**Exercise objective**: The response must consist of the lines from the one holding "Open GBEMISOLA CFC's profile picture" through the final line of the entries, given again exactly and without any pictures.
(Records provided Opens)
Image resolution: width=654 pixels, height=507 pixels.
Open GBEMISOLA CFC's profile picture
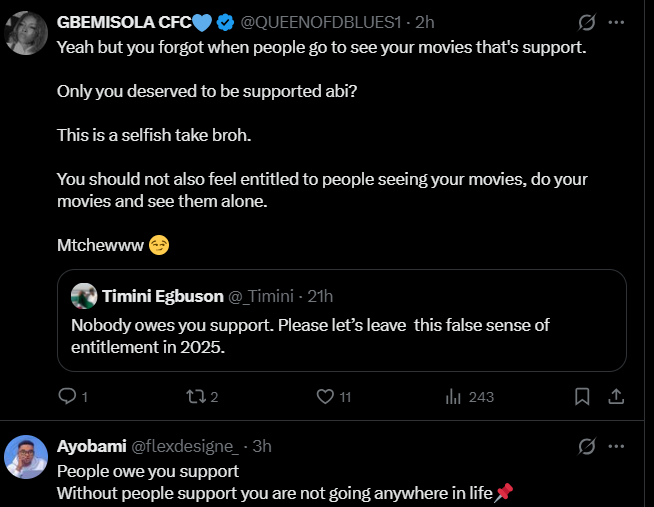pyautogui.click(x=25, y=35)
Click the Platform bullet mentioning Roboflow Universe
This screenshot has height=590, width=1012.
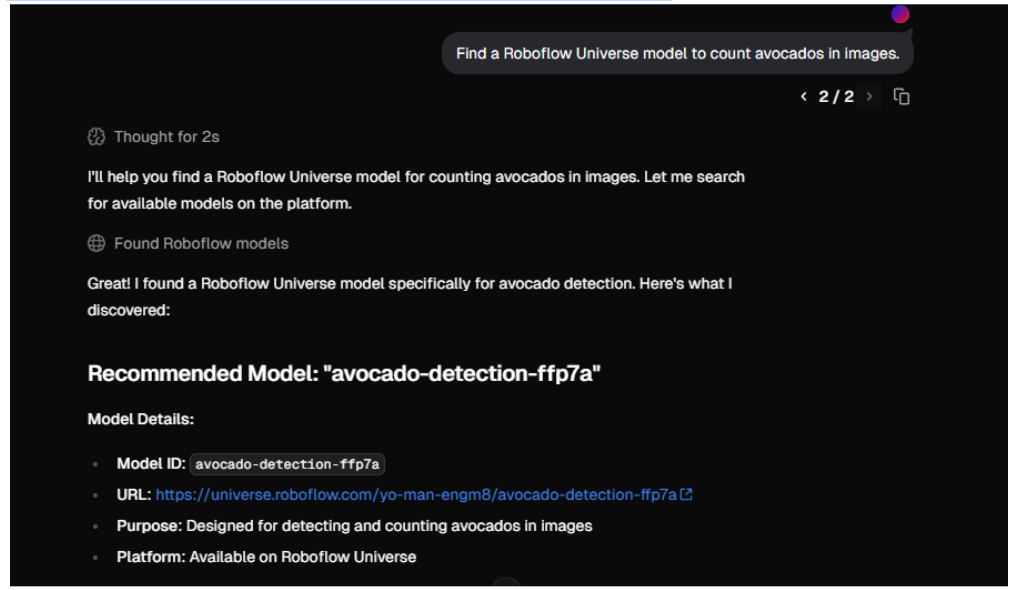pos(266,556)
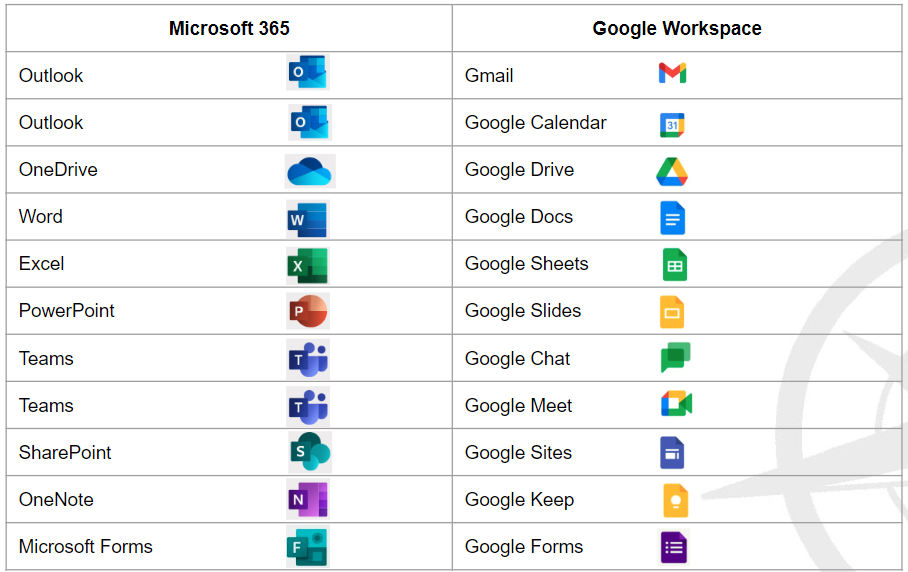The image size is (908, 572).
Task: Click the Google Slides icon
Action: 672,312
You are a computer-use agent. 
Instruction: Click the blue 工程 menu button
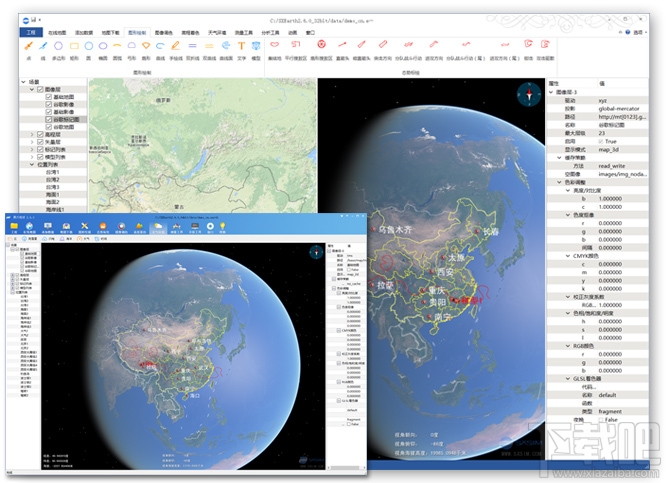31,32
(Records provided Closes)
**Solved problem**:
Open GBEMISOLA CFC's profile picture
pyautogui.click(x=25, y=35)
Click the Platform bullet mentioning Roboflow Universe
This screenshot has height=590, width=1012.
pos(266,556)
The image size is (908, 572).
Task: Click the Google Slides icon
Action: 672,312
You are a computer-use agent. 
Instruction: Click the blue 工程 menu button
31,32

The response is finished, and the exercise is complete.